Neil Tellier of Grovetown, Georgia, an Army veteran and ordained minister. Georgia lawmakers are considering a voter suppression bill that not only restricts ballot access but also makes it a crime to provide water and snacks to people waiting in line to vote.
“When our ability to vote is hindered, our choices and voices are not being heard or addressed which is truly the end goal of this Bill and the over 100 other bills that were introduced to change how we vote and none for the better, here in the state of Georgia. … Sadly, this bill, if signed into law would not only make voting harder it would also criminalize volunteers handing out water and snacks to voters waiting in long lines, which again would disproportionately impact those whose jobs keep them late.”
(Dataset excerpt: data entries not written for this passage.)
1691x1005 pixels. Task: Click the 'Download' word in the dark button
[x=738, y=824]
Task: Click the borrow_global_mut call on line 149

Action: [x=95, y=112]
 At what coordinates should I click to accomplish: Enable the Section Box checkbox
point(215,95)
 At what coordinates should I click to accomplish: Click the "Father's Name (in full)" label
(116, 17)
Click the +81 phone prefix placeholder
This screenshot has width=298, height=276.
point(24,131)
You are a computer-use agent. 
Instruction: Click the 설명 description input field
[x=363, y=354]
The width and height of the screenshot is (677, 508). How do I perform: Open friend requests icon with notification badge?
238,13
Seth Washington, student at N.C. A&T State University in Greensboro, North Carolina
“At North Carolina Agricultural and Technical State University, we are very familiar with
representation repeatedly seeking to silence us. We were victims to racial gerrymandering
which only due to our fight went all the way to the Supreme Court. … (Students) have an inherent duty to protect the community and the voices around us. If our votes and voices did not have power, people would not be trying so hard to take them away. And with the majority-minority slowly becoming less of the majority, what was formerly politically impossible, is now becoming politically inevitable; the revolution of America, where Bllack and brown people will become the majority and representatively, be leading the composition of legislative decisions.”
Yesenia Chavez of Chicago, one of the first four hunger strikers to Stop General Iron from moving its polluting metal shredding business into their low-income neighborhood. She fasted for 25 days and the number of hunger strikers grew to 15 during the month as they continue to protest this environmental racism and ecological devastation.
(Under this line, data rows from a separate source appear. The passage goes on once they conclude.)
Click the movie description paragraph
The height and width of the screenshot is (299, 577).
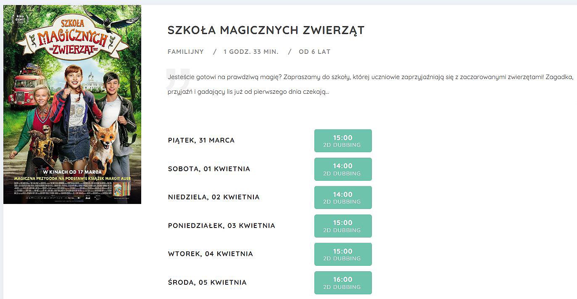click(x=370, y=84)
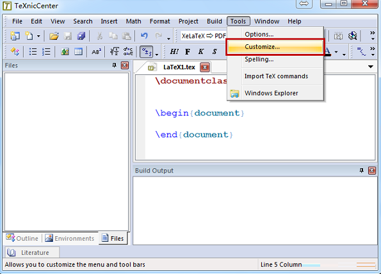Image resolution: width=381 pixels, height=274 pixels.
Task: Click the superscript AB² icon
Action: [x=96, y=51]
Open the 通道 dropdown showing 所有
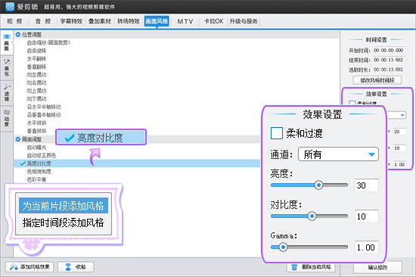Viewport: 416px width, 277px height. (338, 154)
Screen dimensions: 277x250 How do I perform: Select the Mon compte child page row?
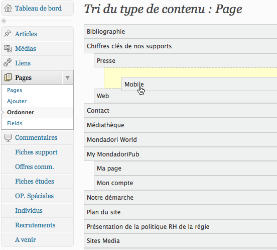186,183
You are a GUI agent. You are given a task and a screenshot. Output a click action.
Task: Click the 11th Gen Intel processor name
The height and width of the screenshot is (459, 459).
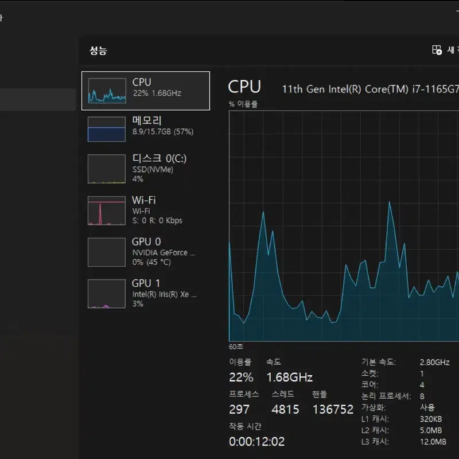[x=370, y=89]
“The decision to give up solid foods and initiate a hunger strike was an extreme measure, yes. Still, we knew following the processes implemented to purposely oppress us will not lead to revolutionary change. We decided to lead and uplift the voices of others along the way. Our kids and students keep getting asthma, and our residents keep getting sick, mentally and physically. What were we supposed to do?
“It is unacceptable for elected officials to remain silent on issues impacting vulnerable communities. Policymakers need to be responsible and understand the impact of postponing decisions, choosing to sit in silence, the impact of voting to table discussions, and the impact of following racist, classist and oppressive practices.”
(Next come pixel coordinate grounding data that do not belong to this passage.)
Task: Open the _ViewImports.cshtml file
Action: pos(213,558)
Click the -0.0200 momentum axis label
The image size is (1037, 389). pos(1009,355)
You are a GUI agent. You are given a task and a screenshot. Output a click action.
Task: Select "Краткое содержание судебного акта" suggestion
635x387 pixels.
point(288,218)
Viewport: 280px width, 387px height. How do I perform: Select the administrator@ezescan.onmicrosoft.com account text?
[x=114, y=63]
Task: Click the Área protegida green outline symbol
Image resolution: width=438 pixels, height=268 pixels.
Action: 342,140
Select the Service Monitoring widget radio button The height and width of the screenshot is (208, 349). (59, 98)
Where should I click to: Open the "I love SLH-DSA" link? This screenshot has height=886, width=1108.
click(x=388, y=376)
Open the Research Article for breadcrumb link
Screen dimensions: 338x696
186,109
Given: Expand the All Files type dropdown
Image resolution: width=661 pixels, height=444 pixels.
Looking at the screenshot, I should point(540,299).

Debra Thomas, 42, of Jackson, Mississippi, Black mother of 11. She has been disenfranchised since 1998 when she was convicted of shoplifting — a first-time offense — at the age of 20 and sentenced to five years in prison.
“Since my conviction and release from prison, I have been denied access to low-income subsidized housing, which has made providing adequate housing for my family a serious challenge. The felony shoplifting conviction keeps me from being hired and making a living wage at any decent job that I qualify for. My luck with jobs has only been housekeeping and chicken plants, which tells me after making one bad decision in Mississippi, my life’s worth is only good enough to clean up another man’s trash. … I want to be able to make enough money to care for my family and not have to work multiple jobs to make ends meet. I want one day soon to be a resident with a voice and vote to count in the electoral process.”